Suben
más los precios
El euro acaba de cumplir un año de vida como moneda
real y comparece ante el tribunal de la opinión pública. A pesar de la
conspiración oficial para que ninguna mácula pueda salpicarle, y por muchos que
hayan sido los esfuerzos de sus apologetas, no ha podido ocultarse lo evidente:
que los españoles, e imagino que el resto de los europeos, no se acostumbran a
él, que continúan calculando en pesetas y que su introducción ha sido un factor
netamente inflacionario.

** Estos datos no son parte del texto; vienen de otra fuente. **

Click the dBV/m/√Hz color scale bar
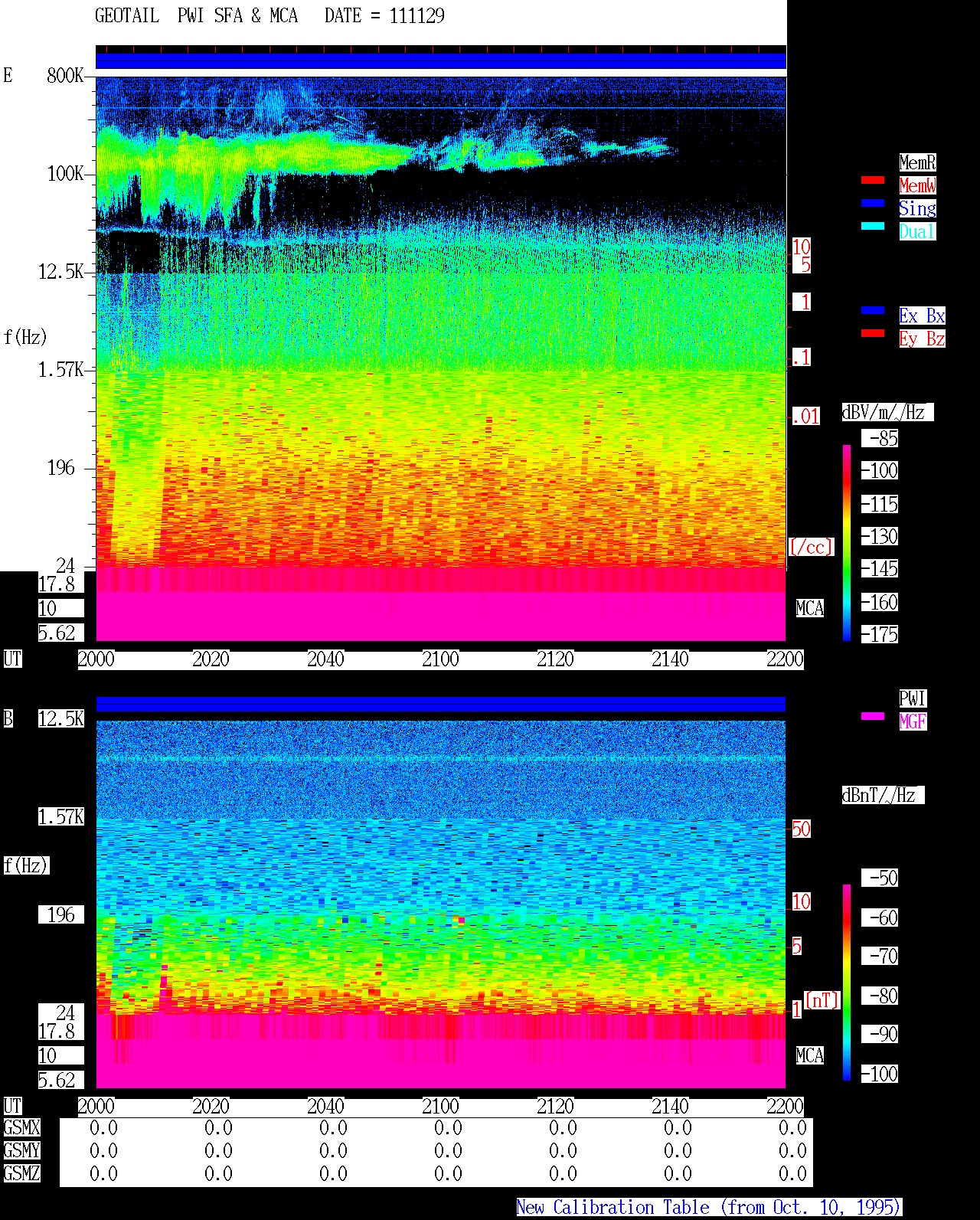 (x=847, y=542)
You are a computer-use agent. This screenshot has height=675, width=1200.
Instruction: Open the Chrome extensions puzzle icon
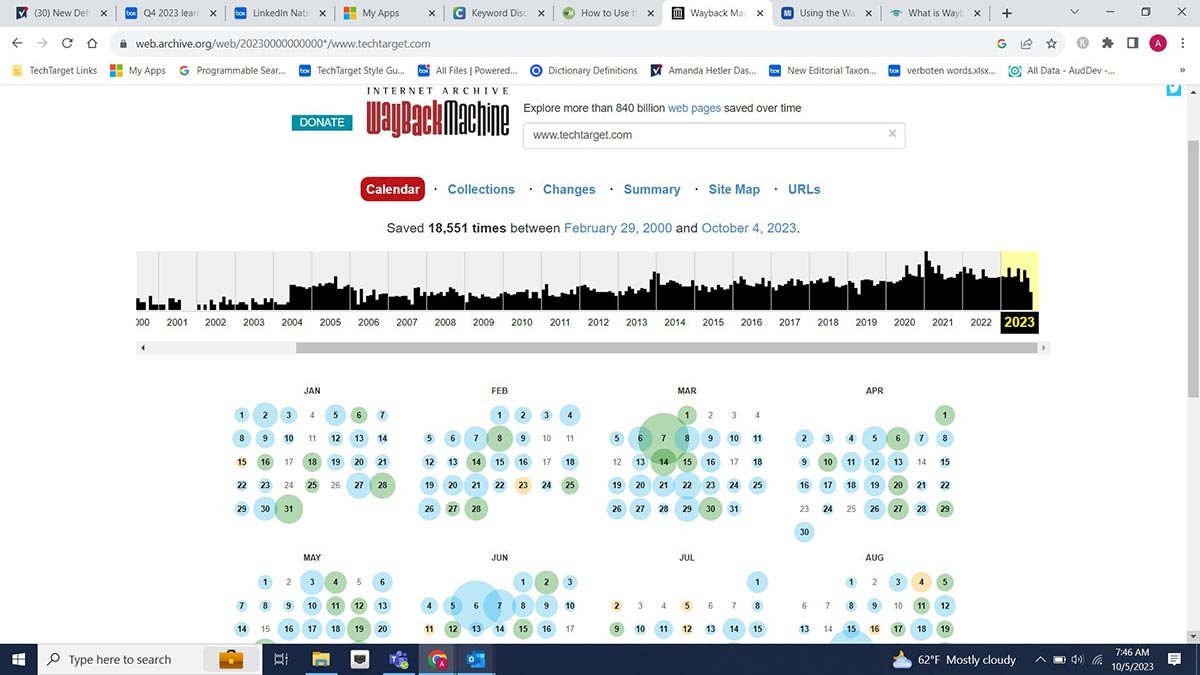pos(1106,43)
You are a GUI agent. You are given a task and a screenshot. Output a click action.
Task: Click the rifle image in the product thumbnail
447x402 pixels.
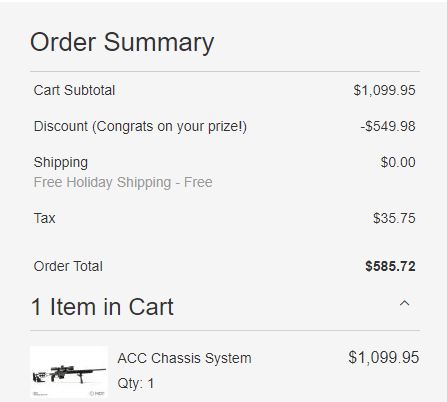pos(69,374)
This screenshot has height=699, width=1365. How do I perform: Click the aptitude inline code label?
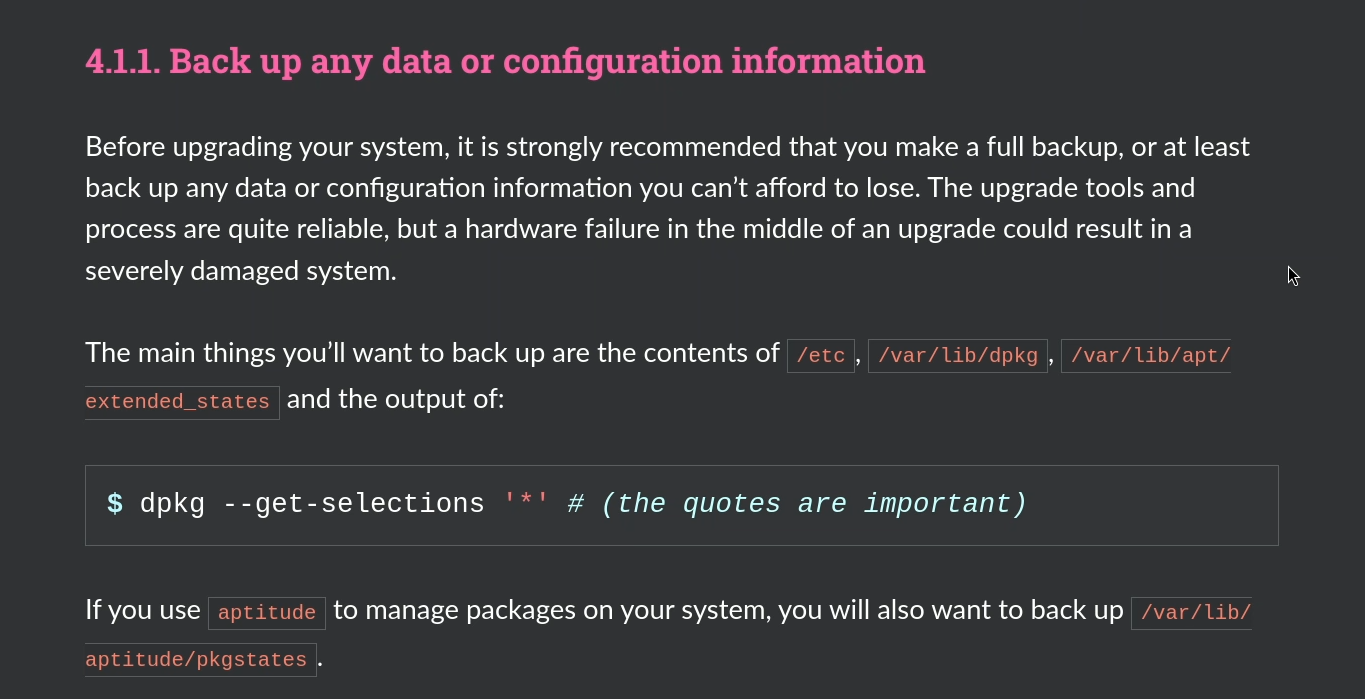tap(267, 612)
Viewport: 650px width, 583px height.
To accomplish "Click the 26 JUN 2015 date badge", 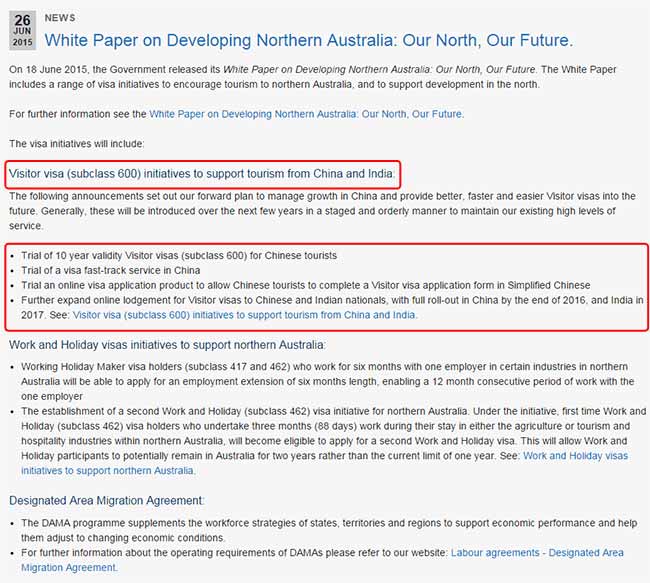I will (22, 31).
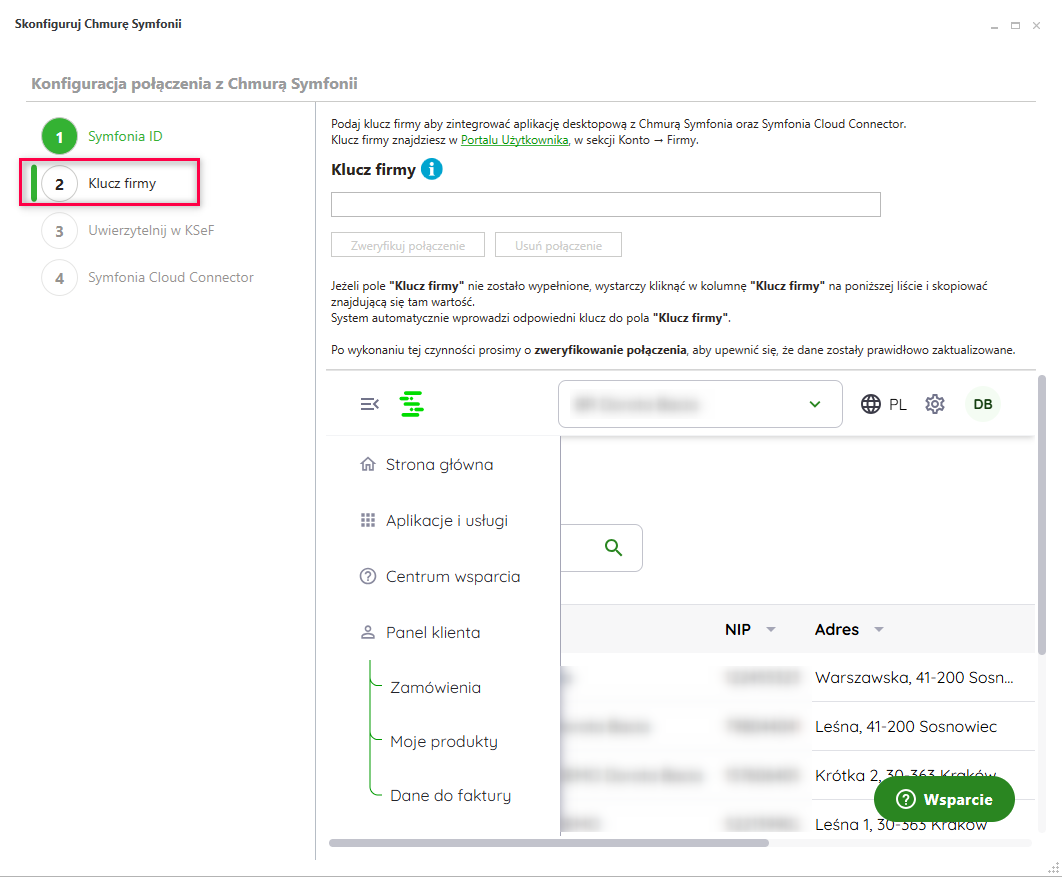
Task: Click the Portalu Użytkownika link
Action: coord(514,140)
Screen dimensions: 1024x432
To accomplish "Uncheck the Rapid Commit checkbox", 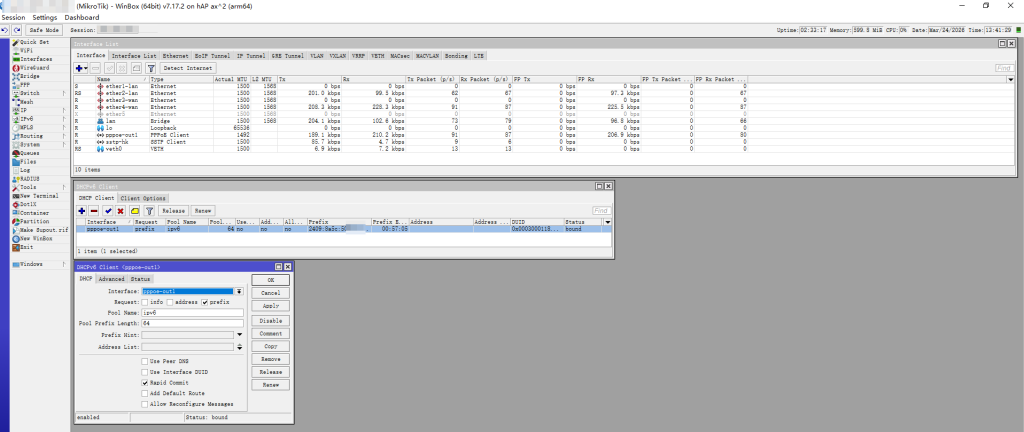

El presidente de la Comisión Europea en ese intento de
liberarlo de todo defecto arremete contra los gobiernos y les responsabiliza de
la inflación.
En
cualquier caso, aceptar –¿y cómo negarlo?– que la
introducción del euro ha tenido un efecto inflacionario es dejar en entredicho
a los dogmáticos que consideran a la inflación un fenómeno exclusivamente
monetario, lo que por otra parte ya sabíamos desde el mismo instante en que
países con una misma política monetaria, la del Banco Central Europeo,
presentan tasas de inflación muy divergentes. Se cuestionan así también las
políticas restrictivas de esta institución que en muchas ocasiones, lejos de
contener el incremento de los precios, lo que impiden es el crecimiento
económico.
No
echemos, sin embargo, toda la culpa al euro. Resulta bastante innegable que el
proceso mal llamado de liberalización, que ha consistido en realidad en dejar
los mercados en manos de las grandes empresas con poder monopolístico sobre
ellos, produce un efecto perverso. Nada de lo que nos prometieron con las
privatizaciones se está cumpliendo. Con el año nuevo llegan las subidas de la
luz, el teléfono, los correos, los transportes públicos, el peaje de
autopistas, etcétera. En todos los sectores teóricamente liberalizados la
competencia ha brillado por su ausencia y los precios, en lugar de bajar, han
subido o al menos no se han reducido tanto como deberían haberlo hecho.
A
partir de este primero de enero los consumidores podrán elegir libremente
compañía eléctrica, pero ya se nos anuncia que tal posibilidad es tan teórica
como la libertad que tienen los trabajadores de pactar las condiciones de
trabajo. Las tarifas no diferirán de una compañía a otra, como apenas difieren
los precios de las gasolinas, del teléfono o las condiciones aplicadas por los
bancos, y que el coste del cambio, al igual que en esos sectores, difícilmente
justificará las pequeñas ventajas que se podrían obtener al variar de
suministrador. Sólo las grandes empresas podrán negociar de tú a tú con las
compañías eléctricas; sólo para ellas existirá competencia, y posibles rebajas,
rebajas que en última instancia terminaremos pagando por incremento de tarifas
el resto de los consumidores, ya que a las compañías eléctricas les queda
siempre el recurso de chantajear al gobierno, como lo han hecho en la
actualidad, amenazando con la paralización de las inversiones.
Y ¿qué
decir del teléfono? La cuota de abonado se eleva en un 8 por ciento. La cuota
de abonado es la parte fija de la factura telefónica, y por lo tanto el factor
que afecta en mayor medida a las rentas bajas cuyo consumo es más bien escaso y
que verán fuertemente incrementado el coste del teléfono, sin que las pequeñas
reducciones en algún tipo de llamadas les puedan compensar. Lo realmente
curioso es la razón esgrimida: necesidad de armonización con el resto de los
países europeos. Podían armonizarse alguna vez los salarios, por ejemplo el
mínimo interprofesional, que una vez más perderá poder adquisitivo al
incrementarse tan sólo en un 2 por ciento, y que asciende a menos de la mitad
del de países como Holanda, Francia o Bélgica.